Don Morgan, a New Mexico rancher taught me that. I worked for him outside of Fort Sumner when I was 21-22 after dropping out of college. In the Great Southwest there's little else but the weather to talk about. I needed that simplicity at the time. It was good, clean, healthy work and my horse was a better horse than I was a cowboy. You can imagine how humbling it was to sit on a horse like that and let him make all the decisions about cutting and herding without interference. It was like being powerless.

It was really, really like being powerless when that horse spotted the barn from high up on a ridge. The cattle herding was over. He headed straight for the barn and there was no stopping him. I just had to go with it.

It was a relief that nobody made fun of me when I finally made it back out to the branding in the old Jimmy. But then, ranchers and their cowboys are so notoriously stoic, the polite grins I was getting when I got back probably would have been interpreted by a native New Mexican as a denigrating laugh-fest worth a good barroom brawl after-hours. To a boy from the city like myself, I was just happy they all kept their mouths shut and left me alone.

How was I to know you were supposed to beat your horse for that kind of impudence? At any rate, the horse seemed to intuit that he'd never get a beating from a city slicker like me. I even tried twisting his ear. Nothing short of a beating was ever going to deter that horse from his destination and if I had tried, he'd have probably kicked my ass.

But I'm having the last laugh you see; that sombitch is long since dead and pecked over by buzzards of "the high chaparral." The "better cowboys" knew not to even ride him. But what a cutting horse he was! You could have put Howdy Doody in the saddle and that horse would have done his thang.

You can barely make her out, but my dog Honey is pictured nose buried in the earth about a half-inch up on the far right edge of the windmill photo -- black fur with the white shoulder. She's just a spot really. Click-on the photo for an enlarged version.

This windmill photo was interesting without the added effects, but a little color saturation, some sharpening and lots of added grain to give it the look of an old painting and folks around here will soon be thinking I've been working in oils. It's amazing what a Nikon D80 can do to get an old timer out of the house and into the sunlight, even at sunset, even if photographs of western windmills have long been a cliché, even if admitting the cliché is cliché, and so on.

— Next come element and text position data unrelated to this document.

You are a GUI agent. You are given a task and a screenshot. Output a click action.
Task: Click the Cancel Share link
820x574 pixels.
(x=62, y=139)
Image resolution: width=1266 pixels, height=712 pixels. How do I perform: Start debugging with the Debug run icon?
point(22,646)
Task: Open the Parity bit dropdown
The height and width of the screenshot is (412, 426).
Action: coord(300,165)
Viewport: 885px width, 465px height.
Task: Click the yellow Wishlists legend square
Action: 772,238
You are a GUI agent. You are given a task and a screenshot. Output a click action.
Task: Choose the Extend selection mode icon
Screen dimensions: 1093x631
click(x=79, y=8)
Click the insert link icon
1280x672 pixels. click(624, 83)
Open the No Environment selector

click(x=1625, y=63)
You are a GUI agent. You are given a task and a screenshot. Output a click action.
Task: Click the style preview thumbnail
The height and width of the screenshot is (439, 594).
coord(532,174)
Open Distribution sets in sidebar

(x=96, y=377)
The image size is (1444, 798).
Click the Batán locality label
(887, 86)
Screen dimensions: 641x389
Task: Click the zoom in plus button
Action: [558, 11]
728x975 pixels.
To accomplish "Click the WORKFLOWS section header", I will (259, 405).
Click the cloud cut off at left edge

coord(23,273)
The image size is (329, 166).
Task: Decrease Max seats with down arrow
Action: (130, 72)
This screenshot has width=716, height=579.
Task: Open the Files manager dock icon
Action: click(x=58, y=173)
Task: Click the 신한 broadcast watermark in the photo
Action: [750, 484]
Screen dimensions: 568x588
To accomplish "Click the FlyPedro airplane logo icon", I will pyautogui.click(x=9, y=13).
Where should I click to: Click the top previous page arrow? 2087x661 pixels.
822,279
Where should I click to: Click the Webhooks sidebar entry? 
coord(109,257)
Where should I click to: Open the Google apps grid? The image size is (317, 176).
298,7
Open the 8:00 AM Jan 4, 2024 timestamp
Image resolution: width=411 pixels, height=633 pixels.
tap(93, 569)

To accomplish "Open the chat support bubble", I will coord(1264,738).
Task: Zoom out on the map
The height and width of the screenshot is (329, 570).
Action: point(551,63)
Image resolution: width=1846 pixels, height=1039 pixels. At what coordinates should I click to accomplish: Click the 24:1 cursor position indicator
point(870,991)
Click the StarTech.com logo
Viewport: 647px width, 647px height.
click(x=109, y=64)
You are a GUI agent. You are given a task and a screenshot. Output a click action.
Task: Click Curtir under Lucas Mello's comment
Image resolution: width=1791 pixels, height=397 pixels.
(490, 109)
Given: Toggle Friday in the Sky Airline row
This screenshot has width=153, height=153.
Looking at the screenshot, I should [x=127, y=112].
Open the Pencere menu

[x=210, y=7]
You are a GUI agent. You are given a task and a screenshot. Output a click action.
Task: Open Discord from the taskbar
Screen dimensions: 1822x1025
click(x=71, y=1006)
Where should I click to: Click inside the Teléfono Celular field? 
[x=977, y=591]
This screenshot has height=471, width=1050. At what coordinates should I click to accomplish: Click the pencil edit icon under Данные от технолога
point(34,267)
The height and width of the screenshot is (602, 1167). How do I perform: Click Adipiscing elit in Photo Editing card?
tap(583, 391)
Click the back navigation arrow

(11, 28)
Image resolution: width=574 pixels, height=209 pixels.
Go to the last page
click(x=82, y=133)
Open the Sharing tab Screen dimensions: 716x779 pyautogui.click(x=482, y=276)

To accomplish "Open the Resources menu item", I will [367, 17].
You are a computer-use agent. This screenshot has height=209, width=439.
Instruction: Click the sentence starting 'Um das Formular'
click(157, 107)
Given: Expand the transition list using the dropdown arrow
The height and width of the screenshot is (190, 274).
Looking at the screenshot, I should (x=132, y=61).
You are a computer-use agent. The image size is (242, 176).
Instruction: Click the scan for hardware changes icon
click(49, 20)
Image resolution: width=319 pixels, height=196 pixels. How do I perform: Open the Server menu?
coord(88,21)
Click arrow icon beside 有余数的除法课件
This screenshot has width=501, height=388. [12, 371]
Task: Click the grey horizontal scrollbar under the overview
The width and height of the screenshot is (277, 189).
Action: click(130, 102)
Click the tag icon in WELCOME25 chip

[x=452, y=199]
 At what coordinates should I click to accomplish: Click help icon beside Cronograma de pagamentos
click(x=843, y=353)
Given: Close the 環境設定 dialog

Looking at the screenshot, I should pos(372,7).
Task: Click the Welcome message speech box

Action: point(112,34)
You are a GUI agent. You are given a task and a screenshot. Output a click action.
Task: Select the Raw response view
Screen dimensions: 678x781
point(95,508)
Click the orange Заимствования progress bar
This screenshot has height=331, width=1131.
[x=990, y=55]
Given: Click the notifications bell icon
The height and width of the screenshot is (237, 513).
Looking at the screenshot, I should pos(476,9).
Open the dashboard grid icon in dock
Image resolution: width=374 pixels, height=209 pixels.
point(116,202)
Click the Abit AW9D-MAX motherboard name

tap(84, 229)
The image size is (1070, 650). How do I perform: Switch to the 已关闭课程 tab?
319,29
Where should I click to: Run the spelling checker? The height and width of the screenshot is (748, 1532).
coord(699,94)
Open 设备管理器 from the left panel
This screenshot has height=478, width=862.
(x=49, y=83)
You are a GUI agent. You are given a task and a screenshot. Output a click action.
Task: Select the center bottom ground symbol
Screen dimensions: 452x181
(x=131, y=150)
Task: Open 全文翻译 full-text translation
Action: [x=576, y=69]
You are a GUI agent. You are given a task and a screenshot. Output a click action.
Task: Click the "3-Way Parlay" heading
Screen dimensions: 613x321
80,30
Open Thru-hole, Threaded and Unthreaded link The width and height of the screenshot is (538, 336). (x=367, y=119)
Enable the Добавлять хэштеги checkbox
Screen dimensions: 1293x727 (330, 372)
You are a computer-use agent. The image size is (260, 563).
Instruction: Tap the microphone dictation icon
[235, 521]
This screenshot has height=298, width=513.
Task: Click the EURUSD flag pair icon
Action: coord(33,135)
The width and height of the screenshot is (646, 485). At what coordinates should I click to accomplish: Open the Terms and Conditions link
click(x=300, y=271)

The really good thing about windmills though, is that they remind me of water. Some days, cues and triggers like this can be very important.

Sunday, November 2, 2008

Stage-3 Recovery: Confronting the Bull

Zen Buddhists have a 10-step series of paintings that helps people who regularly meditate by describing the process of awakening. Here we have Abby Honey, one of Balmorhea's finest, demonstrating a few of the subdivisions between Stage-3 & 4.

Notice how focused and alert she is, as opposed to how nonchalant and sleepy the bull appears. Does a dog have Buddha Nature?